## EXERCISE PROMPT
Through the last line of the entries, please copy every line exactly, starting with the one that contains "Home (37, 662)".

INPUT RECORDS Start Marker

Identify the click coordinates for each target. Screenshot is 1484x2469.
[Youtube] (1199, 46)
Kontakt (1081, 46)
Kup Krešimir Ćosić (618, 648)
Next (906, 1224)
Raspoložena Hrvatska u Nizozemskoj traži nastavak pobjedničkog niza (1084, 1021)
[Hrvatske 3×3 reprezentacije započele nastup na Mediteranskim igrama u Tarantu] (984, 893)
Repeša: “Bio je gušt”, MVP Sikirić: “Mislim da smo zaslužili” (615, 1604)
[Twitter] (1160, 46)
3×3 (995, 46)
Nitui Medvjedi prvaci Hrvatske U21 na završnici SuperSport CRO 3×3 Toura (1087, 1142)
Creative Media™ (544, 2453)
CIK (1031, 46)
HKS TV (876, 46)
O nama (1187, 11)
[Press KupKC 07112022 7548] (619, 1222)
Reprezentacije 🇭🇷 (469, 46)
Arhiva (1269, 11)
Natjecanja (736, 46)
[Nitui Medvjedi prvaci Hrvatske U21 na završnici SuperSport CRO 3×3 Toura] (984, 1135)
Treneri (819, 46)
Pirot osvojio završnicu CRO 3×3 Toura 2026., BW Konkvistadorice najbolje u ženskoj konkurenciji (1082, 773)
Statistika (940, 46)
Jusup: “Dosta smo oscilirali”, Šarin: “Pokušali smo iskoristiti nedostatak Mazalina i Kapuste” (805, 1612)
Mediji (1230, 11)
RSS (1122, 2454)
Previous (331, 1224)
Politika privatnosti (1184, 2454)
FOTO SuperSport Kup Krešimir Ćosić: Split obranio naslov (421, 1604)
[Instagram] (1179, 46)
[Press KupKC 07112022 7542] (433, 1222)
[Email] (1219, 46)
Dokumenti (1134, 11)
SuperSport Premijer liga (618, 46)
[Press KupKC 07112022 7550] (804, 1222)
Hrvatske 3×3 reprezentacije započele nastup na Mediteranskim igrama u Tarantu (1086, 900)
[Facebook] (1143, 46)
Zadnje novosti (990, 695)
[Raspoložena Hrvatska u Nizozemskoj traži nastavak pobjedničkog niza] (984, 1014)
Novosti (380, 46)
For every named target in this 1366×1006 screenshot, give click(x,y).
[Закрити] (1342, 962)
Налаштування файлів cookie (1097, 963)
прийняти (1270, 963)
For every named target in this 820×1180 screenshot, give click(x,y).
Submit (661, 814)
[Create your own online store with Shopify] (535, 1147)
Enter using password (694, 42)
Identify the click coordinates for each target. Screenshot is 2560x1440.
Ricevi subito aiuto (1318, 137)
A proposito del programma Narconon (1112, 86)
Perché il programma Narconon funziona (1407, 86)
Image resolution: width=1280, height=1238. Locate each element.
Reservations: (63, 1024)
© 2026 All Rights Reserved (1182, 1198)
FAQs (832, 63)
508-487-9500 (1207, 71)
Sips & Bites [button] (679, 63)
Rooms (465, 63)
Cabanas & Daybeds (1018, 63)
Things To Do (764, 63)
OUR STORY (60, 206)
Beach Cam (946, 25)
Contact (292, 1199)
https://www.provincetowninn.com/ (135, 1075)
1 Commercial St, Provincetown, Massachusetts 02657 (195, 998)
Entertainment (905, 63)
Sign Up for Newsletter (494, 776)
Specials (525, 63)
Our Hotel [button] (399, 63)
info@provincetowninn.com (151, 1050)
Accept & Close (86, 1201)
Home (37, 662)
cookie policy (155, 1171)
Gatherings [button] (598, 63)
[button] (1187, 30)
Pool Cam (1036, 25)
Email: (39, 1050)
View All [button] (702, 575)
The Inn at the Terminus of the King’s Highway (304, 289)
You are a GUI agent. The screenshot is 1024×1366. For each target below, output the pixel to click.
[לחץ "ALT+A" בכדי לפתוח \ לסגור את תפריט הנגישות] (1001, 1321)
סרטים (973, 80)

INPUT RECORDS End Marker

## RESPONSE BOX
Home (37, 662)
cookie policy (155, 1171)
Gatherings [button] (598, 63)
[button] (1187, 30)
Pool Cam (1036, 25)
Email: (39, 1050)
View All [button] (702, 575)
The Inn at the Terminus of the King’s Highway (304, 289)
You are a GUI agent. The screenshot is 1024×1366. For each target below, output the pixel to click.
[לחץ "ALT+A" בכדי לפתוח \ לסגור את תפריט הנגישות] (1001, 1321)
סרטים (973, 80)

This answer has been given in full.